(Available records)
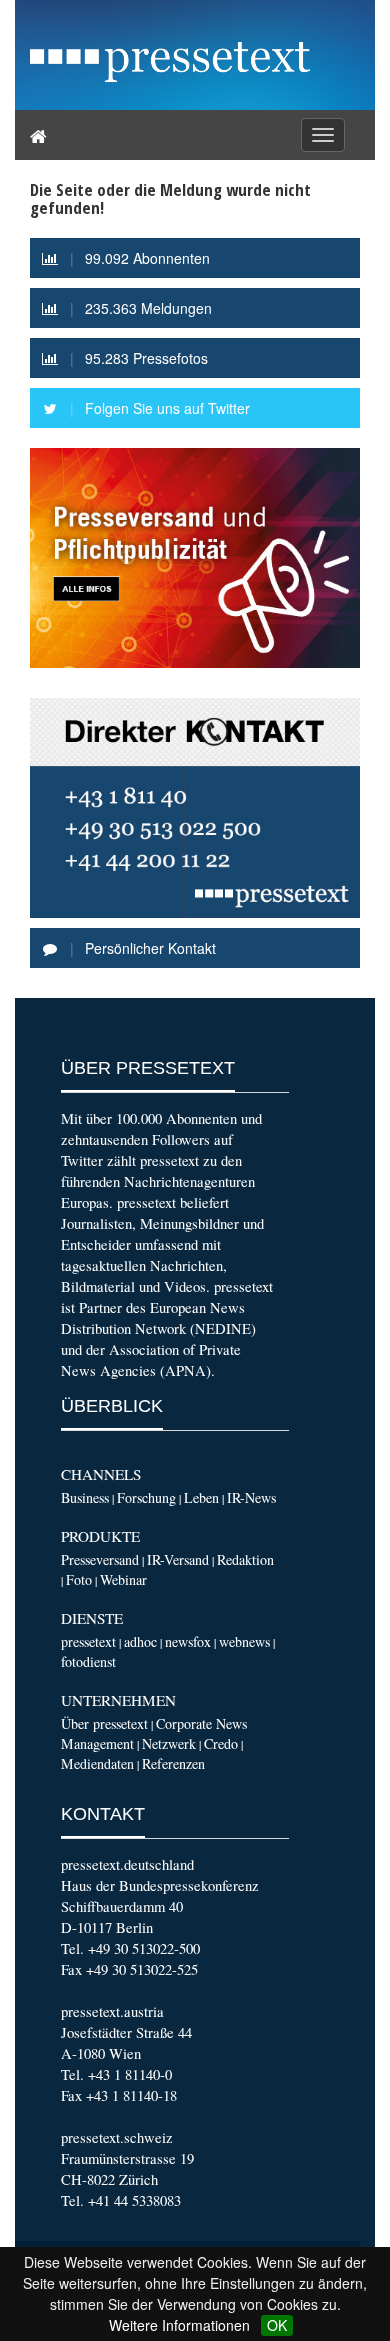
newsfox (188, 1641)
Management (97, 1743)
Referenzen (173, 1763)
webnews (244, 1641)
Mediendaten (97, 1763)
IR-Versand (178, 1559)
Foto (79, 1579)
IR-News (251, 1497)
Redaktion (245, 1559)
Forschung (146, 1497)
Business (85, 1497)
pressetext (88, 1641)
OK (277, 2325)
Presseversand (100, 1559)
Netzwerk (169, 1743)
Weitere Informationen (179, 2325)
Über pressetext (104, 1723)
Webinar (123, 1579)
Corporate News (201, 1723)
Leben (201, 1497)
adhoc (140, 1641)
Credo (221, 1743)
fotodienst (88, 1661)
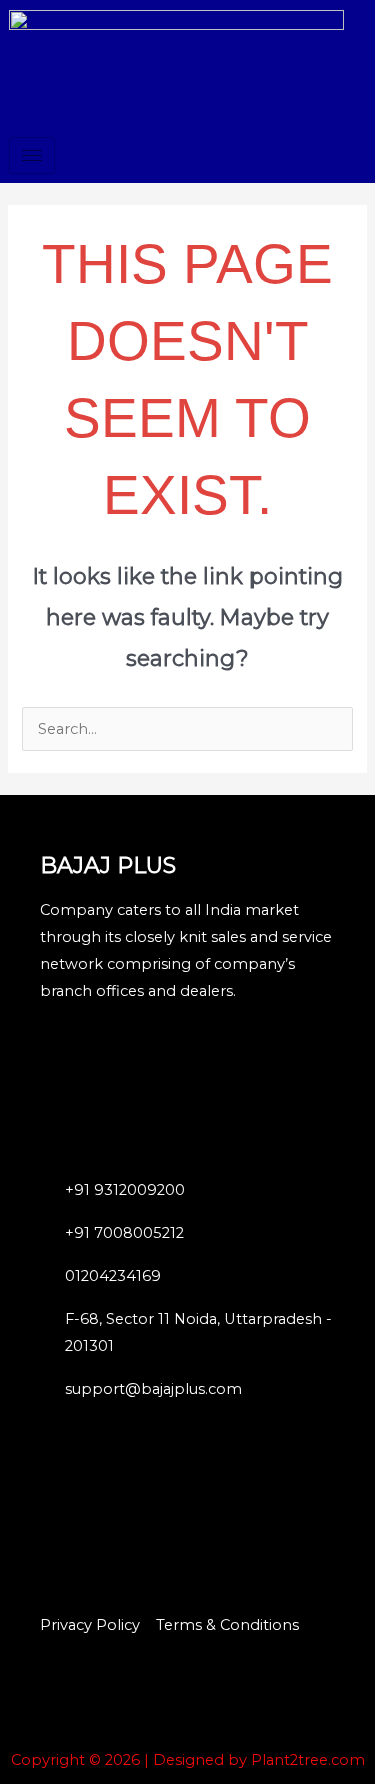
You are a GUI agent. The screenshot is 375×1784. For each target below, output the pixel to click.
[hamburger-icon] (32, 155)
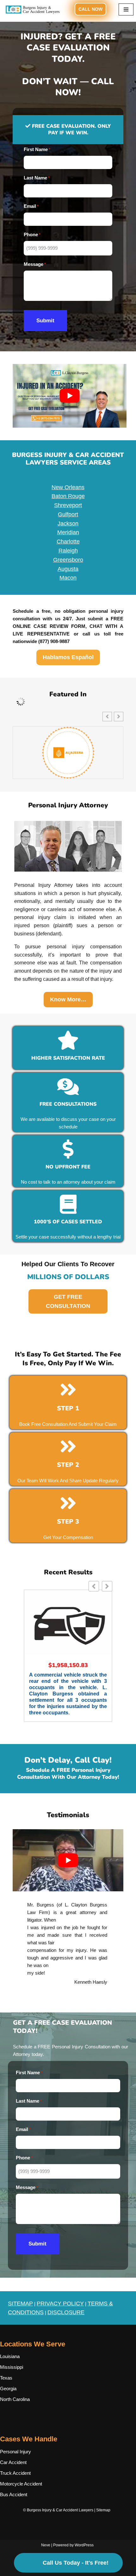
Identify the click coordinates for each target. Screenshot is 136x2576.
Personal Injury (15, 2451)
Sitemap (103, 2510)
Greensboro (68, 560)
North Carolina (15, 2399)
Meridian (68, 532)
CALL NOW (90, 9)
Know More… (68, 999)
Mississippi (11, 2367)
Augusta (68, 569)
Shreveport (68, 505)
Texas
(End Available records)
Work request:
Return only the lines from the line containing "IR-News (251, 1497)" through the last line of the records above, both ends included, exactly as written, leaving pictures out.

Solution:
IR-News (251, 1497)
Redaktion (245, 1559)
Forschung (146, 1497)
Business (85, 1497)
pressetext (88, 1641)
OK (277, 2325)
Presseversand (100, 1559)
Netzwerk (169, 1743)
Weitere Informationen (179, 2325)
Über pressetext (104, 1723)
Webinar (123, 1579)
Corporate News (201, 1723)
Leben (201, 1497)
adhoc (140, 1641)
Credo (221, 1743)
fotodienst (88, 1661)
You are a GUI agent. The screenshot is 375×1784. For each target below, output the pixel to click.
[hamburger-icon] (32, 155)
Identify the click coordinates for each target. Screenshot is 136x2576.
Personal Injury (15, 2451)
Sitemap (103, 2510)
Greensboro (68, 560)
North Carolina (15, 2399)
Meridian (68, 532)
CALL NOW (90, 9)
Know More… (68, 999)
Mississippi (11, 2367)
Augusta (68, 569)
Shreveport (68, 505)
Texas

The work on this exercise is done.